The answer must repeat each line of the material exactly.

□ □ □

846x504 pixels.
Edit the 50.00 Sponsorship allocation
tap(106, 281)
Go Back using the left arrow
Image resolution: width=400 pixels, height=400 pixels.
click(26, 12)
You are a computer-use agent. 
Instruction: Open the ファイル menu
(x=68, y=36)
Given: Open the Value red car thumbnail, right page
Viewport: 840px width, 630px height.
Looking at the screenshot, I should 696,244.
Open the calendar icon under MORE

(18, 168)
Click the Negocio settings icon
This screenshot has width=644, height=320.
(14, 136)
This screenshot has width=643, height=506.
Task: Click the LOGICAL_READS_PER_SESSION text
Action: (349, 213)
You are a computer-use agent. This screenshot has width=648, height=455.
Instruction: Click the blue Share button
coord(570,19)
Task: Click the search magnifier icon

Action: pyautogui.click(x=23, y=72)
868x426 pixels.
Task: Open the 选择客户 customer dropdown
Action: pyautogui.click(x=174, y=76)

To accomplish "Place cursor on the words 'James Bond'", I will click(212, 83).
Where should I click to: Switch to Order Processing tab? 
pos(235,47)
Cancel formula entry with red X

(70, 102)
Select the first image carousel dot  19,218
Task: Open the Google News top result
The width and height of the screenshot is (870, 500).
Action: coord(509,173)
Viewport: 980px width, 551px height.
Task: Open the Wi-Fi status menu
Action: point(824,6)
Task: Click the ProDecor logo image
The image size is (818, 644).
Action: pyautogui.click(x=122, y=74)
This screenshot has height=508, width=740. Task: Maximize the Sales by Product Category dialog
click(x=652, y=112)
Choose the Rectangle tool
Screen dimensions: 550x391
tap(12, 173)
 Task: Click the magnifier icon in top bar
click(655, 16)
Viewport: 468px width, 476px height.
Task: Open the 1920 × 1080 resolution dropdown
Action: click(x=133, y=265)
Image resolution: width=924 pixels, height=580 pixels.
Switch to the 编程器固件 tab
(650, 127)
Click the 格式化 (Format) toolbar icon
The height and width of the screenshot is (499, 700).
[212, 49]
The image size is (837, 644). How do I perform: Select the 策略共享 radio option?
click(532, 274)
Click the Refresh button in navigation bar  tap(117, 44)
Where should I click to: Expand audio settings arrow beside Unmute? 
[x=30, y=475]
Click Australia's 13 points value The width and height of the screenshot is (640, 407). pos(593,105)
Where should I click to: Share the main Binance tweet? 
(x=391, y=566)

□ □ □

ANSWER SECTION:
846x504 pixels.
Edit the 50.00 Sponsorship allocation
tap(106, 281)
Go Back using the left arrow
Image resolution: width=400 pixels, height=400 pixels.
click(26, 12)
You are a computer-use agent. 
Instruction: Open the ファイル menu
(x=68, y=36)
Given: Open the Value red car thumbnail, right page
Viewport: 840px width, 630px height.
Looking at the screenshot, I should 696,244.
Open the calendar icon under MORE

(18, 168)
Click the Negocio settings icon
This screenshot has width=644, height=320.
(14, 136)
This screenshot has width=643, height=506.
Task: Click the LOGICAL_READS_PER_SESSION text
Action: (349, 213)
You are a computer-use agent. This screenshot has width=648, height=455.
Instruction: Click the blue Share button
coord(570,19)
Task: Click the search magnifier icon

Action: pyautogui.click(x=23, y=72)
868x426 pixels.
Task: Open the 选择客户 customer dropdown
Action: pyautogui.click(x=174, y=76)

To accomplish "Place cursor on the words 'James Bond'", I will click(212, 83).
Where should I click to: Switch to Order Processing tab? 
pos(235,47)
Cancel formula entry with red X

(70, 102)
Select the first image carousel dot  19,218
Task: Open the Google News top result
The width and height of the screenshot is (870, 500).
Action: coord(509,173)
Viewport: 980px width, 551px height.
Task: Open the Wi-Fi status menu
Action: point(824,6)
Task: Click the ProDecor logo image
The image size is (818, 644).
Action: pyautogui.click(x=122, y=74)
This screenshot has height=508, width=740. Task: Maximize the Sales by Product Category dialog
click(x=652, y=112)
Choose the Rectangle tool
Screen dimensions: 550x391
tap(12, 173)
 Task: Click the magnifier icon in top bar
click(655, 16)
Viewport: 468px width, 476px height.
Task: Open the 1920 × 1080 resolution dropdown
Action: click(x=133, y=265)
Image resolution: width=924 pixels, height=580 pixels.
Switch to the 编程器固件 tab
(650, 127)
Click the 格式化 (Format) toolbar icon
The height and width of the screenshot is (499, 700).
[212, 49]
The image size is (837, 644). How do I perform: Select the 策略共享 radio option?
click(532, 274)
Click the Refresh button in navigation bar  tap(117, 44)
Where should I click to: Expand audio settings arrow beside Unmute? 
[x=30, y=475]
Click Australia's 13 points value The width and height of the screenshot is (640, 407). pos(593,105)
Where should I click to: Share the main Binance tweet? 
(x=391, y=566)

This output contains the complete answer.